Le petit « Renatus » (en latin « re-né, né une deuxième fois ») à qui ce prénom gênant à consonance français fut attribué par les autorité allemandes, donc (le toujours petit) René Minéry se demandait comment il pourrait satisfaire son maître, bien que n’étant pas fils d’agriculteur.
Il prit de la filasse, la trempa dans le purin et la bouse de vache et présenta, bien enroulé dans du papier journal, sa contribution, le lendemain à l’instituteur.
Celui-ci, pour vérifier l’authenticité, renifla ce « produit brut de la ferme » et avec un grand sourire, il dit aux élèves de la classe :
- « Seht Kinder, dies sind Rinderschwanzhaare ! Von denen müsst ihr mir bringen ! » ( Regardez les enfants ! Ca ce sont des poils de queue de bœuf. C’est de ceux-là qu’il me faut m’apporter ! ).

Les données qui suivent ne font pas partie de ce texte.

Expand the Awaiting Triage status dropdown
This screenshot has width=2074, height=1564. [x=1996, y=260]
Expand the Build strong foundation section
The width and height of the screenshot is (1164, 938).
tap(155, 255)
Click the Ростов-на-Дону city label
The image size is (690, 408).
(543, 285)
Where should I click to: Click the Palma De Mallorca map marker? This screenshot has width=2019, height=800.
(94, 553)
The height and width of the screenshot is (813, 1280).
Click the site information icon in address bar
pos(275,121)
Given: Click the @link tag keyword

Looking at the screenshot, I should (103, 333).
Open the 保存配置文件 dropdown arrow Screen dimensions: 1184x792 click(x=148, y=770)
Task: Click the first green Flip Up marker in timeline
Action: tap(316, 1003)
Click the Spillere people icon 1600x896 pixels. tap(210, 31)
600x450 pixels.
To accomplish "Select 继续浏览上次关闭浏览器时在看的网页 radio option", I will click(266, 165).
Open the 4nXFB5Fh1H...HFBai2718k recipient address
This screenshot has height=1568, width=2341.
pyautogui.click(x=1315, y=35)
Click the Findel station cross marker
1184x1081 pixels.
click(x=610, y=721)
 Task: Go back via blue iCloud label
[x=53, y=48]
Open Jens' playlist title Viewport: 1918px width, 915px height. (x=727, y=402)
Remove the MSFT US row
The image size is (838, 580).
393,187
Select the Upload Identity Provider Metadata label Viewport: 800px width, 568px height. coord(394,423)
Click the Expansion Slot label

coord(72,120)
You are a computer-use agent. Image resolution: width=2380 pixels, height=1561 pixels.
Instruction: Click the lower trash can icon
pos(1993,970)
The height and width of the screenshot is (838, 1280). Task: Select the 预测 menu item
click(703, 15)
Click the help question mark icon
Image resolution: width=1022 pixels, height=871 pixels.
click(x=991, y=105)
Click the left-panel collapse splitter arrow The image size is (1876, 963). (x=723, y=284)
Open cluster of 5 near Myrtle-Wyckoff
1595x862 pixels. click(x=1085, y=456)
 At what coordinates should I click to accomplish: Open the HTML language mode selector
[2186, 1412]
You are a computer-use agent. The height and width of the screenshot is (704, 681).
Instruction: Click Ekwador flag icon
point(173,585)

Les enfants avaient raconté à leurs parents que l’un des leurs avait nargué le maître d’écoles.
Ce dernier, qui prenait ses repas au restaurant « Au Lion d’Or » avait entendu deux hommes parler de cette farce.
Le lendemain, il attendit derrière la porte de la salle de classe et dès que Renatus se présenta, il lui administra une gifle en disant :
- « Hör mal endlich auf mit deinen blöden Neckereien ! ». ( Arrête enfin avec tes farces stupides ! ).